The world cannot have perfect software because there is so much software written. People are inherently pushed for time and resources, and often reuse old code; hence mistakes will always actually exist. There are always going to be mistakes as human beings are inherently prone to making errors.

Software by nature is flawed. The amount of software written would require enormous resources to be kept in tip top shape. The reality is that companies are pushed for time and resources and therefore old code, often unsecure, is reused in current software applications exposing people and businesses to constant cyber threats.

We need, at the hardware level, to be saying, if we assume there are going to be mistakes, how can we find them in the field and prevent them from being exploited? These errors are a vulnerability in the software whereby hackers can find a way to stimulate and exploit the error and so, gain a step towards getting access to the computer.

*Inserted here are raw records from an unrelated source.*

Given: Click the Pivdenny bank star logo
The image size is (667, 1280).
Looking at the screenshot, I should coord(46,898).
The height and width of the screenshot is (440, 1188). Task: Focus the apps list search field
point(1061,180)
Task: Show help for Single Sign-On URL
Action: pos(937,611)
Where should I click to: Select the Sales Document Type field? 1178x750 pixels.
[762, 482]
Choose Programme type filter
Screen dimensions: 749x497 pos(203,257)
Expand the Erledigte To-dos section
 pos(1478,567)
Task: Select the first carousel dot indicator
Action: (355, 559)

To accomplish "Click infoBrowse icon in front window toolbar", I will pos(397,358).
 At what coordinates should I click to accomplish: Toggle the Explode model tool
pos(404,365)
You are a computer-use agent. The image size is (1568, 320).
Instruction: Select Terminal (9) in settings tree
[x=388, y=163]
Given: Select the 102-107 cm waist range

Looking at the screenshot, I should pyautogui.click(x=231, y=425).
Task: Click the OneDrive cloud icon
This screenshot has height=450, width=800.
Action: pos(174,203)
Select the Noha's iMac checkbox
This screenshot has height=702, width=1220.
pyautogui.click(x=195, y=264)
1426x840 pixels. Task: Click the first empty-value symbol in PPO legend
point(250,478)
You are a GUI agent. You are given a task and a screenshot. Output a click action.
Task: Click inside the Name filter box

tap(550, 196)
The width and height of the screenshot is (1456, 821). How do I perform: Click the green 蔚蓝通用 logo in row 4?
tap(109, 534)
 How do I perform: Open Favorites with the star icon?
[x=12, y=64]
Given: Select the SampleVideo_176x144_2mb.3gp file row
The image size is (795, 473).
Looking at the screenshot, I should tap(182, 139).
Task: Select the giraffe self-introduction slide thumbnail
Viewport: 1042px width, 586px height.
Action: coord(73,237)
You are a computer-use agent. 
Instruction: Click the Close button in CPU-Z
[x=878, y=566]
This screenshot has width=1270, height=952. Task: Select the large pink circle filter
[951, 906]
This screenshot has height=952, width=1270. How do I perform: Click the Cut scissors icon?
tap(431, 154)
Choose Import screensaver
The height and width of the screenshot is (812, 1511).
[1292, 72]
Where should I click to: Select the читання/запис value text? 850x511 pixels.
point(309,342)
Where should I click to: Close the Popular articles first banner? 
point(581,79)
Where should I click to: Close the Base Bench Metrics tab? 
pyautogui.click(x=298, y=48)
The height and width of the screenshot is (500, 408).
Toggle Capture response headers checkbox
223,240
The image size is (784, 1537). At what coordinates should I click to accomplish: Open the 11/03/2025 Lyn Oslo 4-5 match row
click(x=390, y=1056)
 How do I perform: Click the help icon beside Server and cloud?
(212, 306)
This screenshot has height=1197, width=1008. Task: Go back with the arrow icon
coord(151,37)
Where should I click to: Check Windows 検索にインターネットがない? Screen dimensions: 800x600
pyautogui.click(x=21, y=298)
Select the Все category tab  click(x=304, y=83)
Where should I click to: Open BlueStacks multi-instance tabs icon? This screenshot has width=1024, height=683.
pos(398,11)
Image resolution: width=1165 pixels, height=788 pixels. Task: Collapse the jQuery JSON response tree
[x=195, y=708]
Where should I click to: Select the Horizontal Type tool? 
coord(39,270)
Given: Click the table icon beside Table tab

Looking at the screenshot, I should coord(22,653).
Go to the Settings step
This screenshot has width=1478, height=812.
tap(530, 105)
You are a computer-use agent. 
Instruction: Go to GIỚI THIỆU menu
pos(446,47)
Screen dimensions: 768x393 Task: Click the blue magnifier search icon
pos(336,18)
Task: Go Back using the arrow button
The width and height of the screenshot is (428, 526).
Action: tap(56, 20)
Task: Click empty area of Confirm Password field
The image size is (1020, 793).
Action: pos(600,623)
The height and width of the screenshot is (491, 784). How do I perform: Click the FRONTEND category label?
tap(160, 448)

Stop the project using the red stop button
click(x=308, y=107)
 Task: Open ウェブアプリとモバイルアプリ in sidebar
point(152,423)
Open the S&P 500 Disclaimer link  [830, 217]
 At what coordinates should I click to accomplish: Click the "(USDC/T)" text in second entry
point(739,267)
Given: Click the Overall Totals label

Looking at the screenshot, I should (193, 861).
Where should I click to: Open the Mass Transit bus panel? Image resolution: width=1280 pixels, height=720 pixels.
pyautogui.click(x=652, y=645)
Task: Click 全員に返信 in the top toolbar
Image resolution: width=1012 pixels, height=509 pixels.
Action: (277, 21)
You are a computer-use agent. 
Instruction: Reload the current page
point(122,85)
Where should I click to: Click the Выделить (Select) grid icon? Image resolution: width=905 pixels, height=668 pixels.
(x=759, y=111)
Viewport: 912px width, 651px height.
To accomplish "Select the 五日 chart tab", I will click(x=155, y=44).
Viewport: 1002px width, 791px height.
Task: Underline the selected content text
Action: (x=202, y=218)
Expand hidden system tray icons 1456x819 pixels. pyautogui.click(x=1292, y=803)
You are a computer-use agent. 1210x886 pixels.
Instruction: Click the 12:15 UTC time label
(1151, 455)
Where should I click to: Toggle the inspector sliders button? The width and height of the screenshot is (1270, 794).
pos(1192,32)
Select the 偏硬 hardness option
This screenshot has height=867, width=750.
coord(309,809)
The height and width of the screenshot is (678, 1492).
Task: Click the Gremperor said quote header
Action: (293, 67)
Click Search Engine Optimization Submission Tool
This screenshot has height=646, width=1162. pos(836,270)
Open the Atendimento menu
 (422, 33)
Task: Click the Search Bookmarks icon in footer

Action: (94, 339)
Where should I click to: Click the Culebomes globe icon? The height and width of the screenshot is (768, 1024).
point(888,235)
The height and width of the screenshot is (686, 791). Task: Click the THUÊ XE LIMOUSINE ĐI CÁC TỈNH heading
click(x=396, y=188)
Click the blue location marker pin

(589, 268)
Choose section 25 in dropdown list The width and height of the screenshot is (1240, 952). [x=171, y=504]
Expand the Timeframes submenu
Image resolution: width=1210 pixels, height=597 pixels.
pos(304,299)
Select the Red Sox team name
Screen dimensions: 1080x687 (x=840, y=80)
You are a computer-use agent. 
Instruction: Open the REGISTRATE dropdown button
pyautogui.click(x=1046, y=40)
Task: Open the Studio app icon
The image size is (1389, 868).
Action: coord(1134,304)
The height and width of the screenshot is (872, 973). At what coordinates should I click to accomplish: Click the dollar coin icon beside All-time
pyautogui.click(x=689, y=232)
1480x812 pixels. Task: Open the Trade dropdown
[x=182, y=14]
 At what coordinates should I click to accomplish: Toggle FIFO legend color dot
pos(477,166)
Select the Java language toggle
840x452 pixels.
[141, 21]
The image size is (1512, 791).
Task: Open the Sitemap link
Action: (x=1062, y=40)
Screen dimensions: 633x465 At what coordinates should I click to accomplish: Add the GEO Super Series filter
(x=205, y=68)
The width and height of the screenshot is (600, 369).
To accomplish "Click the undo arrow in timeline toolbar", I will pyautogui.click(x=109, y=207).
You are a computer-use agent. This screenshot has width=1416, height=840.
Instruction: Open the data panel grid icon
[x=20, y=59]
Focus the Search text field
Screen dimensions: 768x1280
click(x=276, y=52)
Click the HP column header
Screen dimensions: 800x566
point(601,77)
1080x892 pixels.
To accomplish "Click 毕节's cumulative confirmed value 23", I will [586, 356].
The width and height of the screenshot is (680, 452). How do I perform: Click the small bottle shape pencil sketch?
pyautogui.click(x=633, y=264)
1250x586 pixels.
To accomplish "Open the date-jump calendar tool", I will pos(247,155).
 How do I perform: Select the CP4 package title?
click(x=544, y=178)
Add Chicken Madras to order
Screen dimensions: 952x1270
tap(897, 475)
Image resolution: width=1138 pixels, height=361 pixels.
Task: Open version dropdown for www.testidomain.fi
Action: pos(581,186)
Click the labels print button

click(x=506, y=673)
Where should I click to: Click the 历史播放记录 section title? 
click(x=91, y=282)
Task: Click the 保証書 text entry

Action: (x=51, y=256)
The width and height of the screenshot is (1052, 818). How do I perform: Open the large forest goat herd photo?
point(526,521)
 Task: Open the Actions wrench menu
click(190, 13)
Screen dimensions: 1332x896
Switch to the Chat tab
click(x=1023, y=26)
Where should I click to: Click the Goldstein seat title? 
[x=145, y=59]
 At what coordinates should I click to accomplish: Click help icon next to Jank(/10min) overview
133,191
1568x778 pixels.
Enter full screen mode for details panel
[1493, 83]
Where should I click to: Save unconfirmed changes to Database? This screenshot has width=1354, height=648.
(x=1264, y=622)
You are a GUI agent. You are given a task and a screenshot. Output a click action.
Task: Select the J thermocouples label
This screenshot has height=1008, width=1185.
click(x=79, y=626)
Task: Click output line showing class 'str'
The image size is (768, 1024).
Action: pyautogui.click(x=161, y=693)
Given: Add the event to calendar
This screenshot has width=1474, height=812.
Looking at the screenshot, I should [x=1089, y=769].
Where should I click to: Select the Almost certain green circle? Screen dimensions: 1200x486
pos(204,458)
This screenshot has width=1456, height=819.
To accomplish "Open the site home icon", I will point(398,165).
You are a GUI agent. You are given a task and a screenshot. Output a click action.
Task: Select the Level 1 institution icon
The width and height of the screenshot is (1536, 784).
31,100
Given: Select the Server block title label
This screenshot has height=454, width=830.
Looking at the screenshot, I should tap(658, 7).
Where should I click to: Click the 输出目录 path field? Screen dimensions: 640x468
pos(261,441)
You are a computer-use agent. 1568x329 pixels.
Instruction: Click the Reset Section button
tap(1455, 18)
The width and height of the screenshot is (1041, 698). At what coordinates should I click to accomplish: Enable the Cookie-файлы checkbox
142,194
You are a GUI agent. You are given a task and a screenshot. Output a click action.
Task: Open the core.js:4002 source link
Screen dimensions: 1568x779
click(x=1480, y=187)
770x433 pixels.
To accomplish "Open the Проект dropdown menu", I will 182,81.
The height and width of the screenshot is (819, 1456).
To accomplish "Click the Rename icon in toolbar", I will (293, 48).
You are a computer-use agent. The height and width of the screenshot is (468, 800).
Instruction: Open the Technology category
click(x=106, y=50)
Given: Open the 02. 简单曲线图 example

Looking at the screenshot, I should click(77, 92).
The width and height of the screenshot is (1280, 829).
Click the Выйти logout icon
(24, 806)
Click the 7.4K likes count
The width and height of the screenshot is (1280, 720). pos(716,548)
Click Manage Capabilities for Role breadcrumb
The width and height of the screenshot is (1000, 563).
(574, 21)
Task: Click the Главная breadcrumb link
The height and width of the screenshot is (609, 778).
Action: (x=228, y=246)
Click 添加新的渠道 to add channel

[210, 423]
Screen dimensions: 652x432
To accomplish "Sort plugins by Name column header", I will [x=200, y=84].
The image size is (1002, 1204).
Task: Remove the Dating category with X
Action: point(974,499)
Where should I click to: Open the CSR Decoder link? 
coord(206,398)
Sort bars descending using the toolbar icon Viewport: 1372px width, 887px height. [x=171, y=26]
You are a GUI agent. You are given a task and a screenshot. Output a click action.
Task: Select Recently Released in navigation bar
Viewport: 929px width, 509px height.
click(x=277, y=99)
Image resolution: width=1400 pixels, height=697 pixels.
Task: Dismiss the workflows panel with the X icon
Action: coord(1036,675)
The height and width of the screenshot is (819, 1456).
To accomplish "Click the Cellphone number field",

We are dealing with a world of mistakes but against billions of lines of code, there will always be errors. What hardware needs to do, is be resilient in the face of that. The memory safety that you get out of Morello and out of the CHERI technology is a key part of that.

Cyber Security by Design

Digital Security by Design (DSbD) is based on the assumption that software will always be the weakest link in the cyber security chain and proposes to tackle the issue from the chip upwards. The CHERI based Morello evaluation board uses a new ISA (Instruction-Set Architecture) that blocks memory-related exploits by introducing ‘capabilities’ so no matter how flawed the software is, the hardware will be resilient enough to resist those attacks.

Introducing Compartmentalization

The other key innovation introduced by DSbD is compartmentalization. When using fine grain compartmentalization, the amount of damage by someone looking to exploit a mistake is reduced. One exploit does not give you full access, but it only gives you access to a much smaller area. This raises the workload for attackers to be able to achieve any valuable endpoint.

“Seeing a solution to these architectural problems that are 30 years old is probably the most exciting thing I can think of in computing.” 

– Philip Wilson, Director of Research and Development at The Hut Group

Why it matters for IoT / embedded systems

Morello is intended for rich operating systems (BSD, Linux, etc.) and, predictably, CheriBSD has a far larger attack surface owing to the size of the application stacks running on the OS. Prototyping with Sonata eliminates a lot of the risk associated with the above. If contrasting the two, then the overhead of having to re-work an embedded project to fit around Morello is gone. It’s a far more natural, obvious fit for industry to use and experiment with.